■ PASSAGE
[START]

Bowles filed his fourth motion for postconviction relief in Florida state court on October 19, 2017. That motion raised a single claim of intellectual disability based on the Supreme Court’s decisions in Moore v. Texas, ––– U.S. ––––, 137 S. Ct. 1039, 197 L.Ed.2d 416 (2017), Hall v. Florida, 572 U.S. 701, 134 S.Ct. 1986, 188 L.Ed.2d 1007 (2014), and Atkins v. Virginia, 536 U.S. 304, 122 S.Ct. 2242, 153 L.Ed.2d 335 (2002). Bowles amended his intellectual disability claim on July 1, 2019, after the Governor denied his clemency application and set an execution date for August 22, a little more than seven weeks later. In his amended motion Bowles asserted that he "is now, and has always been, an intellectually disabled person." As a result, he claimed, his death sentence must be vacated because the Supreme Court in Atkins had created a "categorical rule" making intellectually disabled offenders "ineligible for the death penalty."

The Florida postconviction trial court summarily denied the motion as untimely and the Florida Supreme Court affirmed. See Bowles v. State, Nos. SC19-1184 & SC19-1264, 2019 WL 3789971, at *1–3 (Fla. Aug. 13, 2019). The Florida Supreme Court also denied Bowles’ habeas claim that the death penalty is cruel and unusual punishment and is barred by the Eighth Amendment of the United States Constitution. Id. at *3–4. Bowles then filed a petition for a writ of certiorari in the United States Supreme Court and asked that Court for a stay of execution. See Bowles v. State, Nos. 19-5617 & 19A183 (U.S. Aug. 16, 2019).

F. Second Federal § 2254 Petition And Motion To Stay

On August 14, 2019, Bowles filed his second 28 U.S.C. § 2254 petition in federal district court, this time raising his claim of intellectual disability. He also filed a motion for a stay of execution. The district court dismissed the petition for lack of subject matter jurisdiction. It concluded that because Bowles had already filed a § 2254 petition in 2008, he could not file another one without first obtaining this Court’s authorization, which he had not done. The court also denied Bowles’ motion for a stay of execution. Bowles appealed the district court’s dismissal of his habeas petition and has moved this Court for an emergency stay of execution "to allow for full and fair consideration" of his appeal.

[END]

■ RECORDS SUPPLIED
[START]

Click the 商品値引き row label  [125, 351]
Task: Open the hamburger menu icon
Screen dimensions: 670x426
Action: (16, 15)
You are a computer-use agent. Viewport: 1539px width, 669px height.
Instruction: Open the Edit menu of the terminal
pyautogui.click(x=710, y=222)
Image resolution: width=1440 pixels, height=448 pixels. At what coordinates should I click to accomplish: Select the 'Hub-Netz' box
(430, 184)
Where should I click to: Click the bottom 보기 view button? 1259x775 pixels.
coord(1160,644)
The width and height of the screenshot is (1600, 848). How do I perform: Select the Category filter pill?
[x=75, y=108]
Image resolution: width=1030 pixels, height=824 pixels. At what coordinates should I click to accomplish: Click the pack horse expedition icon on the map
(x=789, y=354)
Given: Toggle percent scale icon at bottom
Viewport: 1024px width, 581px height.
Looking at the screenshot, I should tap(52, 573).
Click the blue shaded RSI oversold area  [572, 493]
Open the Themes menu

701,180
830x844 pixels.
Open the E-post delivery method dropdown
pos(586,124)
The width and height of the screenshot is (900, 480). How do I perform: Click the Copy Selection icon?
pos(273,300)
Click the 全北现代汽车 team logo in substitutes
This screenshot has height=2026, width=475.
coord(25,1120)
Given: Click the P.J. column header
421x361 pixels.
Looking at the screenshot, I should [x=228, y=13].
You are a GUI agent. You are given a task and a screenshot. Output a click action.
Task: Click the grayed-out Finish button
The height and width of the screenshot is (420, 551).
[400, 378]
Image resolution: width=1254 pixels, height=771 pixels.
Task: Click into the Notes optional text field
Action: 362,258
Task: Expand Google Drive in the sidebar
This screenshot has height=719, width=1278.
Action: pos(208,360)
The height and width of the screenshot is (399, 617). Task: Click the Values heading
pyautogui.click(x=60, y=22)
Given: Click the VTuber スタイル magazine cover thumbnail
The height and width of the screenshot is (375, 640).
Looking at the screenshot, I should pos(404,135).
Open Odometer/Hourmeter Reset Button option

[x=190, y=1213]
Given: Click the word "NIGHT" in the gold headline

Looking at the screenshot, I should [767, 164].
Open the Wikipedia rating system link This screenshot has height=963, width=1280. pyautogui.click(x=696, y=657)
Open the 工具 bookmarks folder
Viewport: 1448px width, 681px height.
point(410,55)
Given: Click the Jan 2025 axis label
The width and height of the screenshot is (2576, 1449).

[END]

■ GIVEN REQUEST
Can you continue the passage on Bowles' intellectual disability claim and his bid to stay his execution, picking up after its last sentence?

■ ANSWER FOR THIS EXERCISE
II. DISCUSSION

We may grant a stay of execution only if Bowles can establish that: "(1) he has a substantial likelihood of success on the merits; (2) he will suffer irreparable injury unless the injunction issues; (3) the stay would not substantially harm the other litigant; and (4) if issued, the injunction would not be adverse to the public interest." Powell v. Thomas, 641 F.3d 1255, 1257 (11th Cir. 2011). The "most important question concerning a stay" is whether Bowles can show a substantial likelihood of success on the merits. Jones v. Comm’r, Ga. Dep’t of Corr., 811 F.3d 1288, 1292 (11th Cir. 2016). For the reasons articulated in the district court’s well-reasoned order, he cannot.

A. The District Court’s Dismissal Of Bowles’ § 2254 Petition

The district court concluded that Bowles’ present § 2254 petition is "second or successive" under the Antiterrorism and Effective Death Penalty Act of 1996 (AEDPA) and dismissed it for lack of jurisdiction because he did not obtain this Court’s authorization before filing it. A jurisdictional ruling on a petition for habeas corpus is reviewed de novo on the merits. See Patterson v. Sec’y, Fla. Dep’t of Corr., 849 F.3d 1321, 1324 (11th Cir. 2017) (en banc) ("We review de novo whether a petition for a writ of habeas corpus is second or successive.").1

The district court was right to dismiss Bowles’ § 2254 petition for...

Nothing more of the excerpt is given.